━━ Input data

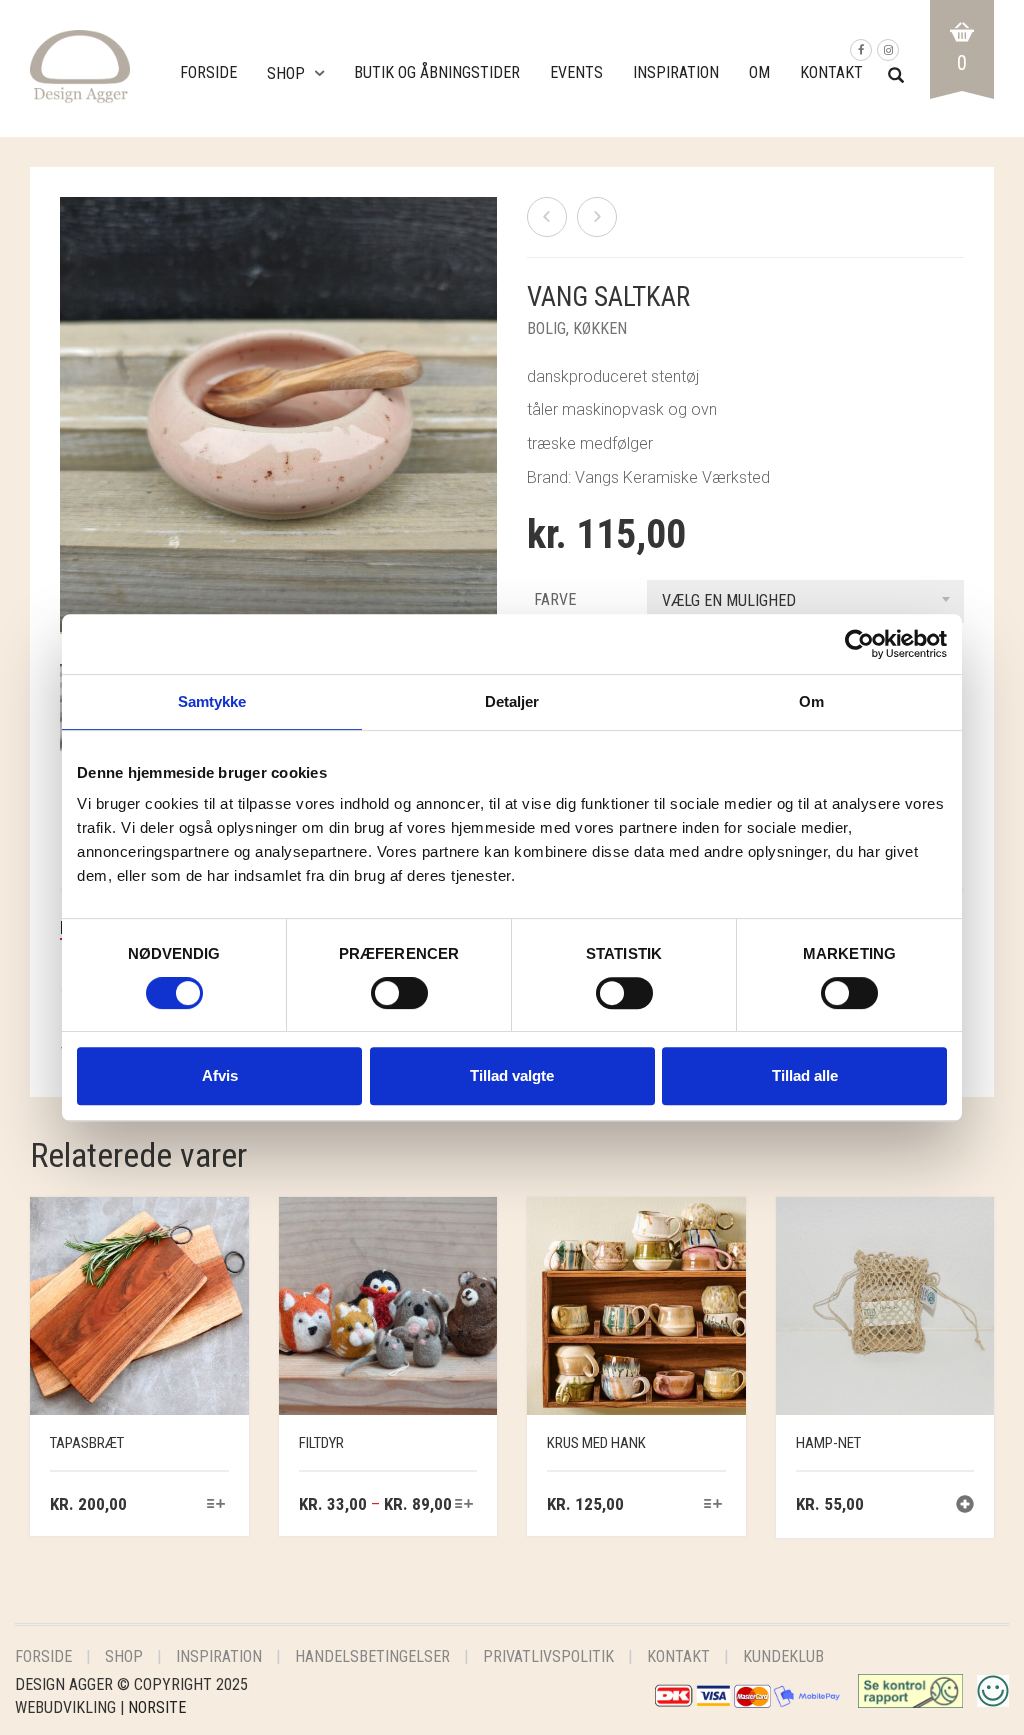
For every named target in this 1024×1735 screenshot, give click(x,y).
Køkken (600, 328)
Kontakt (831, 72)
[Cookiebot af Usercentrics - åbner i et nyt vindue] (859, 644)
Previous (71, 392)
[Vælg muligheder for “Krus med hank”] (712, 1505)
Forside (208, 72)
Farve (555, 599)
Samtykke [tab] (212, 701)
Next (486, 392)
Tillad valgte (512, 1075)
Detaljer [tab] (512, 701)
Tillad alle (805, 1075)
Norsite (157, 1707)
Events (576, 72)
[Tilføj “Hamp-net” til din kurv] (965, 1506)
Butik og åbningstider (437, 72)
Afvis (220, 1075)
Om (759, 72)
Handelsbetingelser (372, 1656)
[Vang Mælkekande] (547, 217)
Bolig (546, 328)
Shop (286, 73)
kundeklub (783, 1656)
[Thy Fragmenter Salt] (597, 217)
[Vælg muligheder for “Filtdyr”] (464, 1505)
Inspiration (676, 72)
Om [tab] (811, 701)
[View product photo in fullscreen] (462, 600)
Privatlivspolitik (548, 1656)
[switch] (399, 998)
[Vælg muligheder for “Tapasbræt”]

━━━━

Work instructions: Read the records above. Show each line that has the string "muligheder".

Response area:
[Vælg muligheder for “Krus med hank”] (712, 1505)
[Vælg muligheder for “Filtdyr”] (464, 1505)
[Vælg muligheder for “Tapasbræt”]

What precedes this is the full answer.